> **Given problem 1**: In the HB 381 commentary, change "questions" to "inquiries" in the part that opens with the words "McCabe also dismisses" and closes with "Tomaszewski. And McCabe.", then give that part again.

Representative Kevin McCabe published a Substack post today titled “The Gasline Tax Bill Without the Drama.” His own subtitle reads: “HB 381 is not a conspiracy theory, not a giveaway, and not a loss to Alaska.”

Let us take those three claims in order. No serious critic of HB 381 called it a conspiracy theory. The documented record shows it is a giveaway. And the arithmetic from the Department of Revenue’s own slides shows it is a loss.

McCabe also dismisses concerns about the bill as “scare tactics” and “drama,” and accuses critics of misrepresenting the bill. Those are the words of someone who does not want to answer the questions being asked.

The questions being asked are not dramatic. They are the exact questions McCabe and the five Republican members of the Stapp floor coalition chose not to ask when they had the authority and the obligation to ask them.

Representative Stapp. Representative Allard. Representative Bynum. Representative Moore. Representative Tomaszewski. And McCabe.

These are the six members who pushed through floor amendments on June 10, 2026, cutting the AVT rate below what DOR said was already insufficient, eliminating the municipal election mechanism that would have let boroughs decide their own fate, and sheltering the entire federal credit-generating infrastructure from local taxation. Permanently. By statute. Without asking the questions that any one of them had the power to demand answers to.

Now that others are asking those questions, McCabe calls it drama.

It is not drama. It is the work they did not do.

Claim One: “HB 381 barely touches” the major revenue streams.

McCabe states that royalties, production taxes, and corporate income taxes “make up the bulk of the revenue Alaska would receive” and that HB 381 “barely touches any of that.”

The corporate income tax exemption for the midstream entity is structural and permanent. This is not a minor provision. The midstream in a project of this scale is a substantial taxable enterprise under current law.

The Stapp coalition floor amendments, adopted on June 10, 2026, set the AVT rates at the following levels, documented in the adopted amendment record (34-GH2038/T.47) and confirmed by a subsequent Schrage conceptual amendment (T.72) that was also adopted:

• $0.06 per Mcf for the gas pipeline component

• $0.13 per Mcf for the gas treatment plant and carbon capture facility component

• $0.13 per Mcf for the liquefied natural gas plant component

These are cents per thousand cubic feet of gas throughput. Not dollars. Cents.

DOR’s own analysts, Dan Stickel and Brandon Spanos, testified on the record that the prior version T rate of $0.15 per Mcf “would not materially decrease the cost of gas or make the project more attractive to investors.” The Stapp coalition cut the pipeline and GTP rates further, to $0.06 and $0.13 respectively. No corrected DOR fiscal note was produced showing what those rates would actually generate for municipalities or the state at any throughput scenario before the vote.

> **Provided entries**:

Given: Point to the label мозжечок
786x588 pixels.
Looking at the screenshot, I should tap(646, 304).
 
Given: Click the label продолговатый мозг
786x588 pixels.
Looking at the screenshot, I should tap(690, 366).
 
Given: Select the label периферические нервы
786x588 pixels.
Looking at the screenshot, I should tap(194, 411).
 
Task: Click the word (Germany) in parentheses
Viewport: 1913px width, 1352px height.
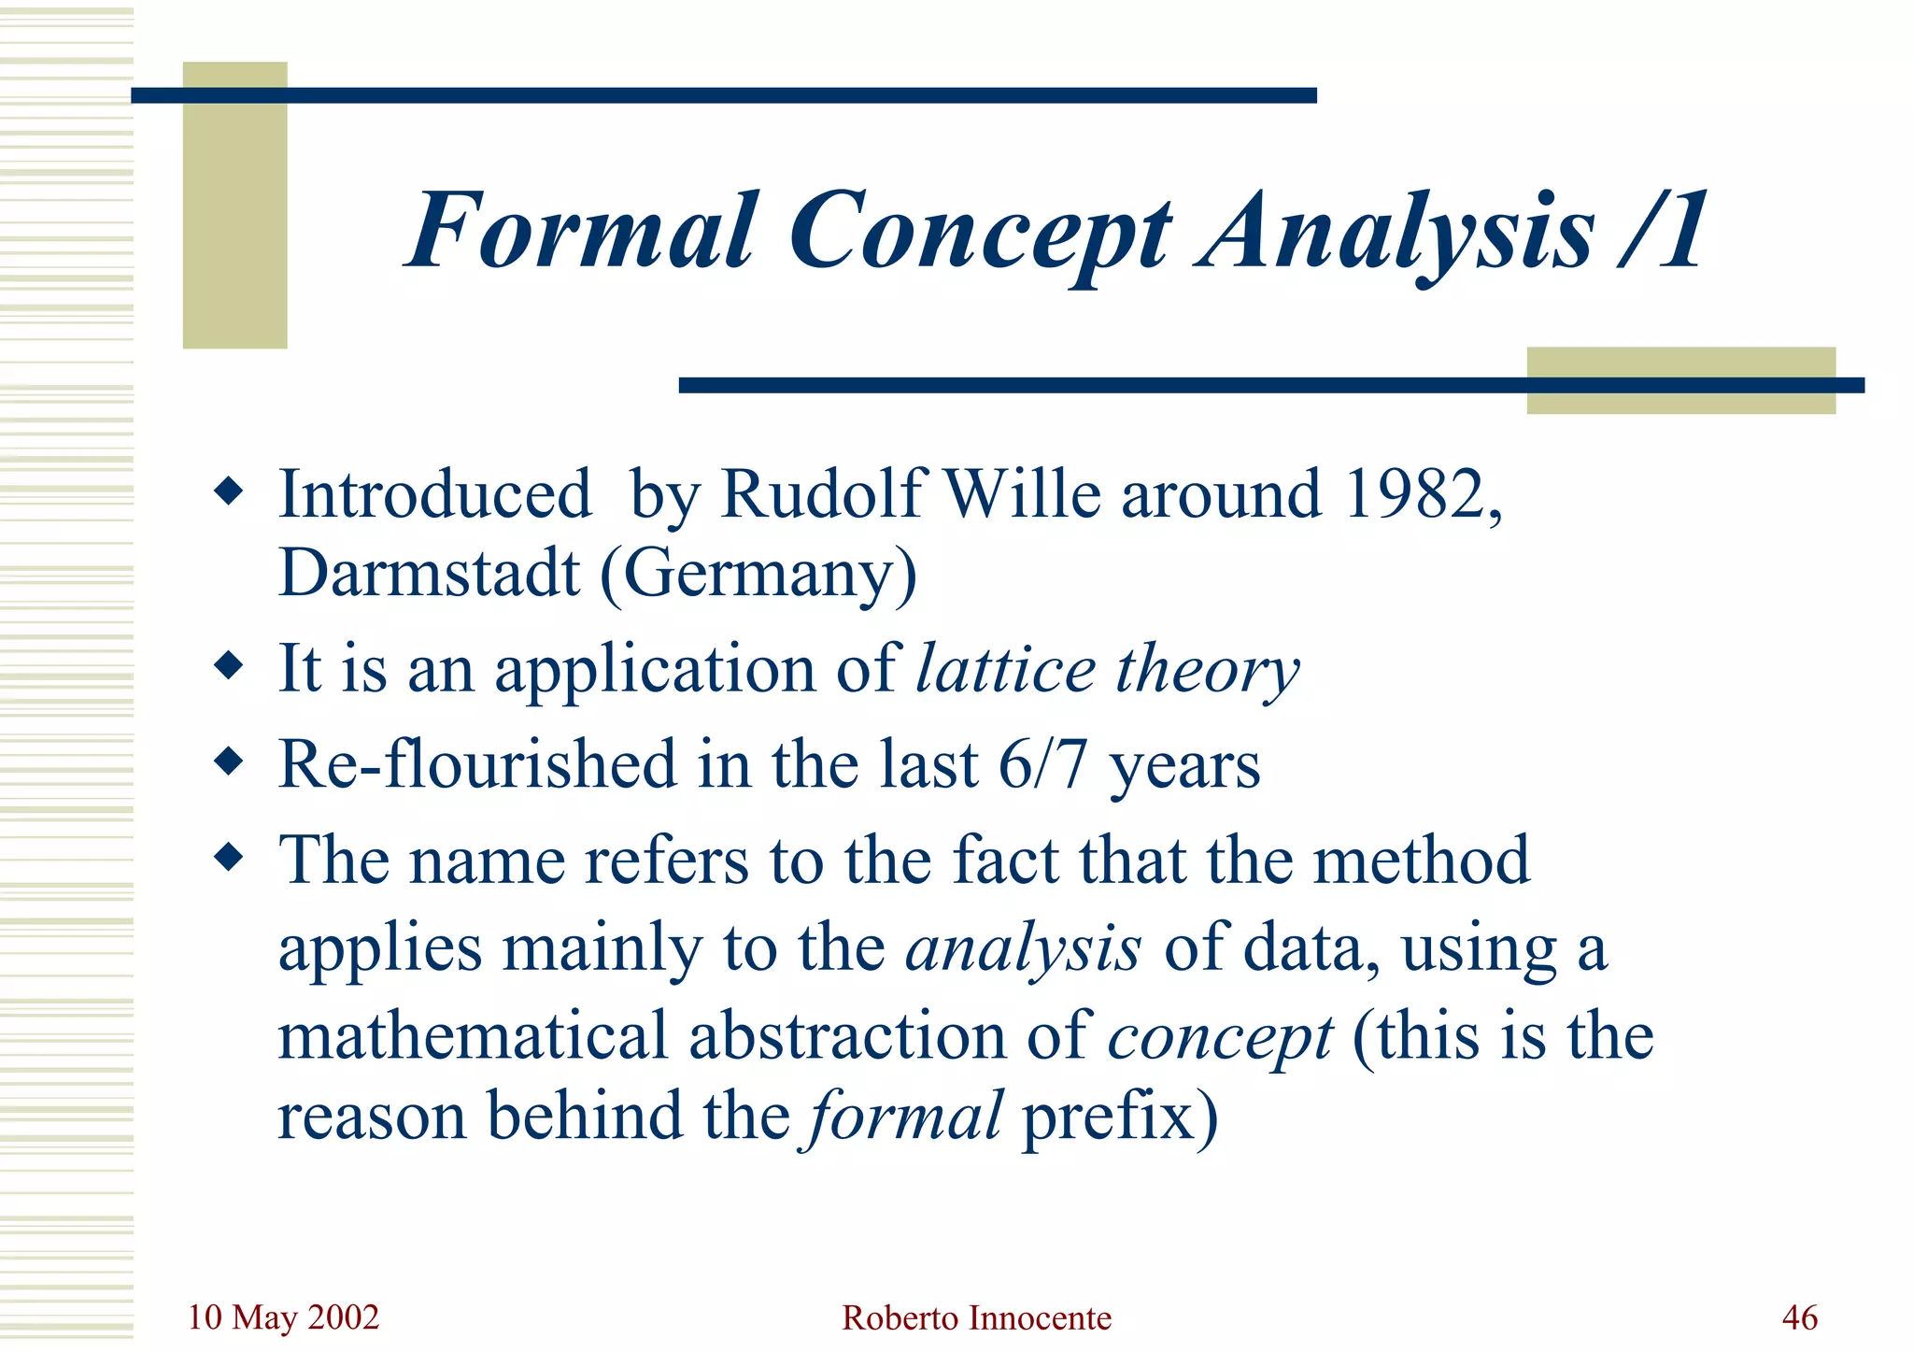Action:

> **Given problem 2**: Please reproduce all the records above line for line, leaving the pictures out.

> **Response 1**:
McCabe also dismisses concerns about the bill as “scare tactics” and “drama,” and accuses critics of misrepresenting the bill. Those are the words of someone who does not want to answer the inquiries being asked.

The inquiries being asked are not dramatic. They are the exact inquiries McCabe and the five Republican members of the Stapp floor coalition chose not to ask when they had the authority and the obligation to ask them.

Representative Stapp. Representative Allard. Representative Bynum. Representative Moore. Representative Tomaszewski. And McCabe.

> **Response 2**:
Given: Point to the label мозжечок
786x588 pixels.
Looking at the screenshot, I should tap(646, 304).
 
Given: Click the label продолговатый мозг
786x588 pixels.
Looking at the screenshot, I should tap(690, 366).
 
Given: Select the label периферические нервы
786x588 pixels.
Looking at the screenshot, I should tap(194, 411).
 
Task: Click the word (Germany) in parentheses
Viewport: 1913px width, 1352px height.
Action:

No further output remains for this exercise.